In just one month of the novel coronavirus pandemic, a Defense Department hotline created to report legal violations, fraud and abuse received nearly 150 complaints alleging improper protective protocols to stop the spread of the disease.
From Feb. 26 to March 31, the DoD Hotline received 146 complaints related to COVID-19, according to a semi-annual report to Congress published May 28 by the Defense Department Inspector General.
"Allegations ranged from leaders or personnel not practicing social distancing and endangering or infecting others to allegations that health care personnel were not being properly used or properly protected from the virus," the report states.
Of those complaints, 83 were directed at the military services; 27 were sent directly to the DoD IG; 11 each targeted agencies affiliated with the office of the Secretary of Defense and other DoD agencies and field activities; and 12 concerned non-DoD agencies.
"The most serious cases alleging actual infection were referred to the Centers for Disease Control and Prevention, the Defense Health Agency (DHA), and the respective DoD Component," the report states.

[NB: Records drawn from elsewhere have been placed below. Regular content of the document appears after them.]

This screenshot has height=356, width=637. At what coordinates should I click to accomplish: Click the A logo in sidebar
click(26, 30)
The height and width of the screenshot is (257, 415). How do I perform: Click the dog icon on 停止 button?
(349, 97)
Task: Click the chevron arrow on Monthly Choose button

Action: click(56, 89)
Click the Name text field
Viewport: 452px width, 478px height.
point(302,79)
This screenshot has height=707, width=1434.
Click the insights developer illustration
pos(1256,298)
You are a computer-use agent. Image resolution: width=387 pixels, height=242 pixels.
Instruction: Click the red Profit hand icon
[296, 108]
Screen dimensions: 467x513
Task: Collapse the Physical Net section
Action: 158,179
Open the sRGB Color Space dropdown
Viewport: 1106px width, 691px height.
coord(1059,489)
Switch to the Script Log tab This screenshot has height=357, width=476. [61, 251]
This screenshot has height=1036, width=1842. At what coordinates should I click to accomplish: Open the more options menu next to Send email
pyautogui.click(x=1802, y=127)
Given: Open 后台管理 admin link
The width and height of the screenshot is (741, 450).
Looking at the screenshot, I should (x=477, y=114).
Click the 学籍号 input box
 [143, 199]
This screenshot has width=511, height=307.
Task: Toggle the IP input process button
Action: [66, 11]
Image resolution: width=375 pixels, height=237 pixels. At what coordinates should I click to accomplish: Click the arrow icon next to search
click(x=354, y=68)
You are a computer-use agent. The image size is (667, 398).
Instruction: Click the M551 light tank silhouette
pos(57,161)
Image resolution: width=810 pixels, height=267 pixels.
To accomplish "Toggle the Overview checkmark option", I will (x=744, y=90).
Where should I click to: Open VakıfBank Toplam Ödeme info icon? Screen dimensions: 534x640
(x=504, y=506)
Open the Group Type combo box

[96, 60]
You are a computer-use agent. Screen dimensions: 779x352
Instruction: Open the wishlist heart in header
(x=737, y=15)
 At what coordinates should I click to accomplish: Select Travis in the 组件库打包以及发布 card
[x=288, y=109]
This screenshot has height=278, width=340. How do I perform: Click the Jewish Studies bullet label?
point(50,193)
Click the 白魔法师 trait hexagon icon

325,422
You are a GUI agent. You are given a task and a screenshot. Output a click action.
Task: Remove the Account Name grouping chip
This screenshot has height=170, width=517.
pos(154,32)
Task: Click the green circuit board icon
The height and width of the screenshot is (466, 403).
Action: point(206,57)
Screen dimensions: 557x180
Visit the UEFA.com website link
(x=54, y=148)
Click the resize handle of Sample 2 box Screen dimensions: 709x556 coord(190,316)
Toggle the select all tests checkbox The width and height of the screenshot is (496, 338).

While it did not break down the outcome of all complaints, it said none of the complaints alleging actual disease transmission through negligence were substantiated by investigating officials as of March 31, the end of the reporting period.
For the length of the period, which began Oct. 1, 2019, officials received a total of 8,041 hotline contacts, up from 7,381 the previous reporting period.
As the military and DoD agencies have grappled with the challenge of creating new disease containment and social distancing protocols in light of COVID-19, which forced much of the nation into a shutdown, various complaints have arisen about prevention shortcomings.
The military services have largely determined their own approaches to virus prevention, and measures vary from base to base. The Air Force implemented "pods" at some bases, grouping small clusters of airmen together to contain any outbreaks while still allowing troops to train in close proximity; the Army took a similar approach with "bubbles."
The Navy had several high-profile outbreaks on ships, most notably aboard the aircraft carrier Theodore Roosevelt. At one point, more than half of all Navy virus cases were aboard the carrier, and one sailor died.
As states implement reopening protocols and virus numbers subside, the Defense Department is now relaxing some of its own policies. A global military travel ban has been lifted for 38 states, the District of Columbia and five countries, the Pentagon announced Monday.
The new case rate within the Defense Department has begun to slow, although numbers indicate continued disease spread. As of Monday, 10,822 DoD-connected personnel had contracted COVID-19; 468 had been hospitalized; 6,328 had recovered; and 36 had died.